Behind the Mahon house, but still on its property, was another even older house. Our neighbour Daisy Harknett said it was the oldest house in Saanich. Her son Carl rented it for a time, with his wife and young child. Occasionally I babysat for them, walking down the rough lane behind Bill’s grand house to the shabby wooden building behind while Winnie barked from the window. It was a little scary to be in the house, alone, or at least the only one awake, while a small child slept upstairs and the trees creaked outside in the wind. Walking back to my house past midnight was like walking into another century, the one I knew.

805Mann-behind

 These photographs came from an online archive and show the houses at the turn of the 20th century. In the past I’ve asked archivists for information on the street where I lived as a teenager. Specifically I had questions about two houses which I thought had historical value – this was long after the Mahon houses had been torn down and tract houses erected in their lost orchard – but one archivist insisted the road hadn’t existed prior to the 1950s so the houses I was remembering as “old” couldn’t possibly have existed either. Yet my mother learned things from the Ferrie sisters who’d lived on the corner of Glanford and Vanalman. That they’d attended dances with other farm families from the area before WW2 and that they’d walked to dances at the Community Hall on West Saanich Road, built by the Quicks. They wore their rubber boots and carried their dancing shoes in a bag along the dark road to the bright hall and sometimes they took a shortcut through the Mahon’s orchard. Neither of them married but my mother said they had been beauties. I wish I’d paid more attention. My mother had a rose rooted for her by the older of the Ferrie sisters, a bright pink climber, and I wish I’d dug it up when my parents sold their house.
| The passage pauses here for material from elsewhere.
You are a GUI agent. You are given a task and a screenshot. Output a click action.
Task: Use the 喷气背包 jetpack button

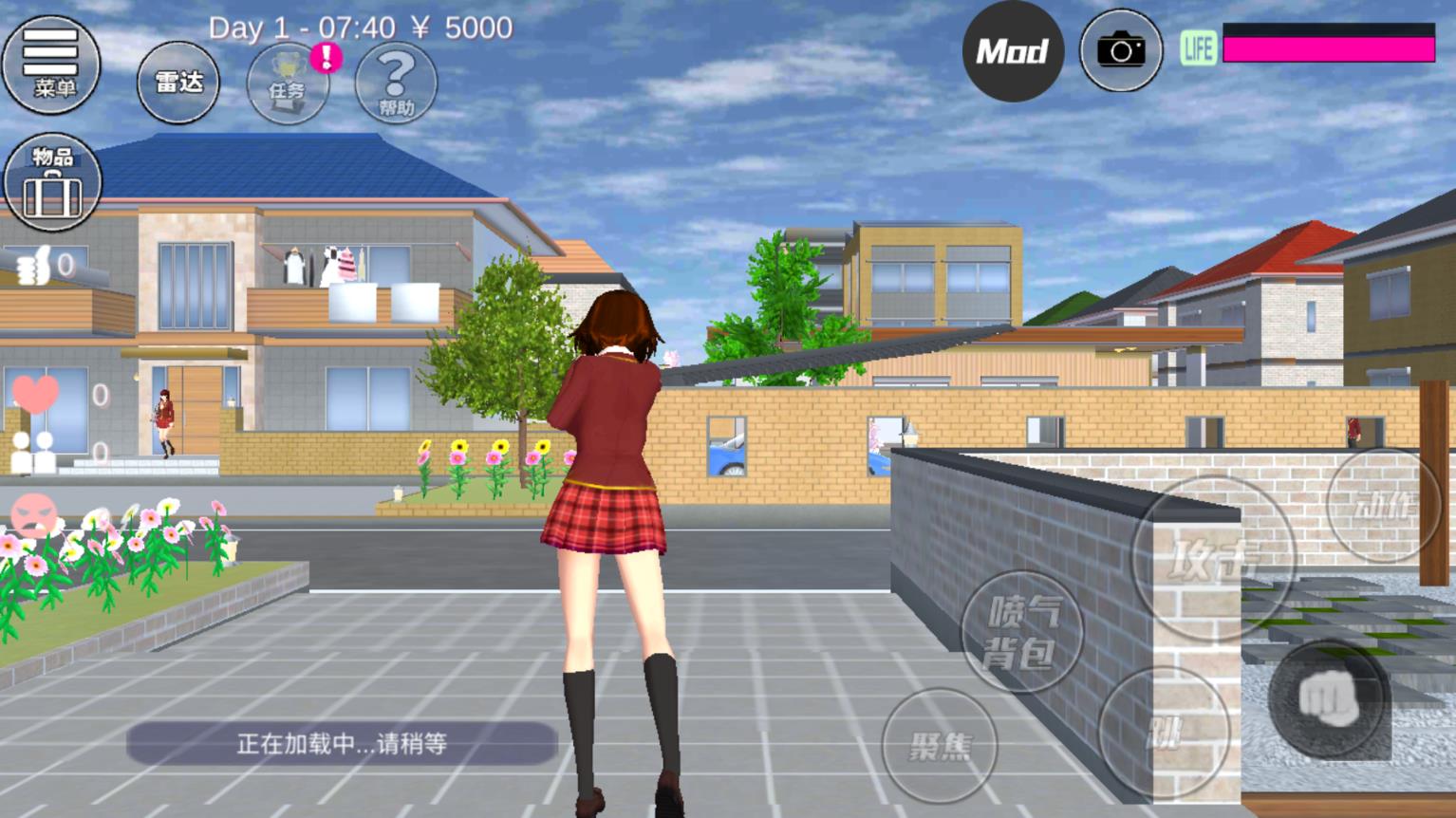[1021, 631]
Everyone I knew on that street is gone now. My parents. Bill Mahon. The Footners – Mr. and Mrs. and their grown daughter Molly. Daisy Harknett, who grew wonderful pears and who gave me cuttings from her New Dawn rose, telling me her mother had always said that you needed some old wood and new wood to make a cutting take. Mine took, both of them, and I have large tangly New Dawn roses to thank her for all these years later.The neighbours on the other side died too and I was visiting my parents when the husband passed away. From my open window I heard his grown children cry as they stood in the back yard and planned what to do next.